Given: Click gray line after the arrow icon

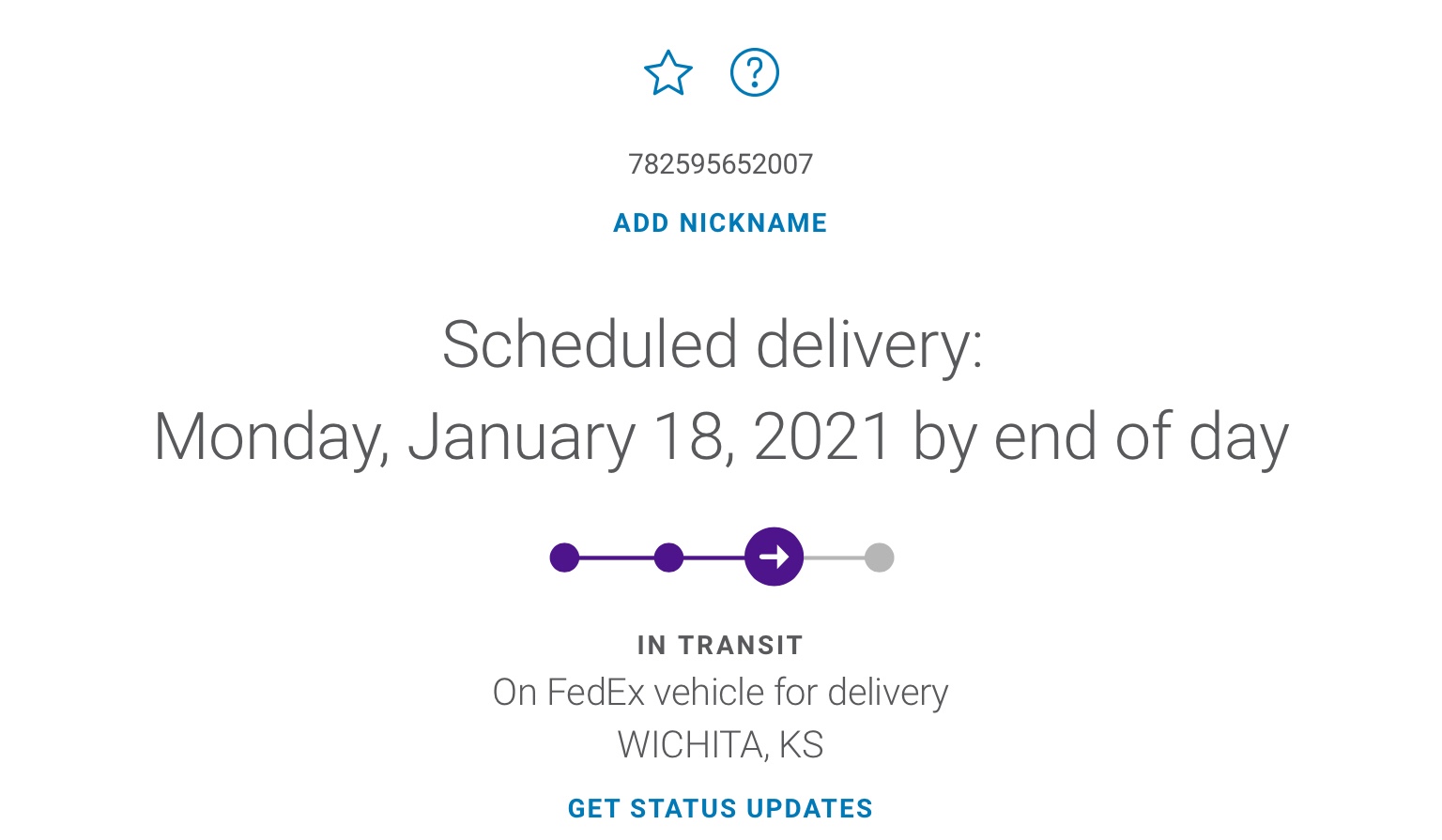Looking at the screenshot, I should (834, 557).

...

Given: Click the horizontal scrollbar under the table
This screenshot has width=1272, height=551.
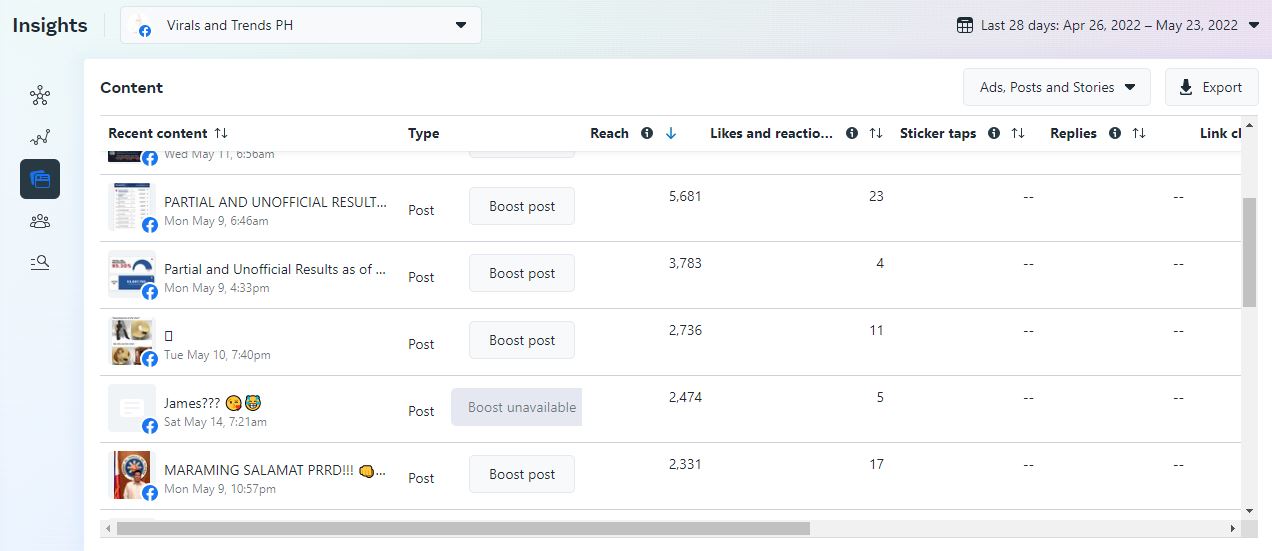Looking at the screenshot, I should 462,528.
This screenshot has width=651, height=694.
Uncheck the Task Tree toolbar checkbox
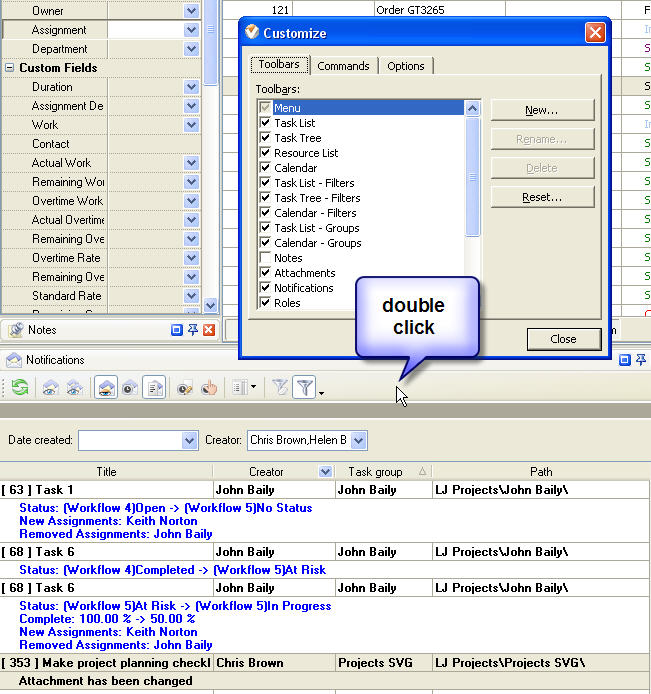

--

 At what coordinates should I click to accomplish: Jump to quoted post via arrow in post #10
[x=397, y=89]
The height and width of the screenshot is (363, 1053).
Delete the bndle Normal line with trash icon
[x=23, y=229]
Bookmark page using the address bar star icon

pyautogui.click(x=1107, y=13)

▶ **Required action**:
Please repeat, exactly as written, the lines in the records above, starting with the one that has "Given: Click the" and going on through the one that has "Uncheck the Task Tree toolbar checkbox". Pictures are to be left out.

▶ **Exercise output**:
Given: Click the horizontal scrollbar under the table
This screenshot has width=1272, height=551.
Looking at the screenshot, I should 462,528.
This screenshot has width=651, height=694.
Uncheck the Task Tree toolbar checkbox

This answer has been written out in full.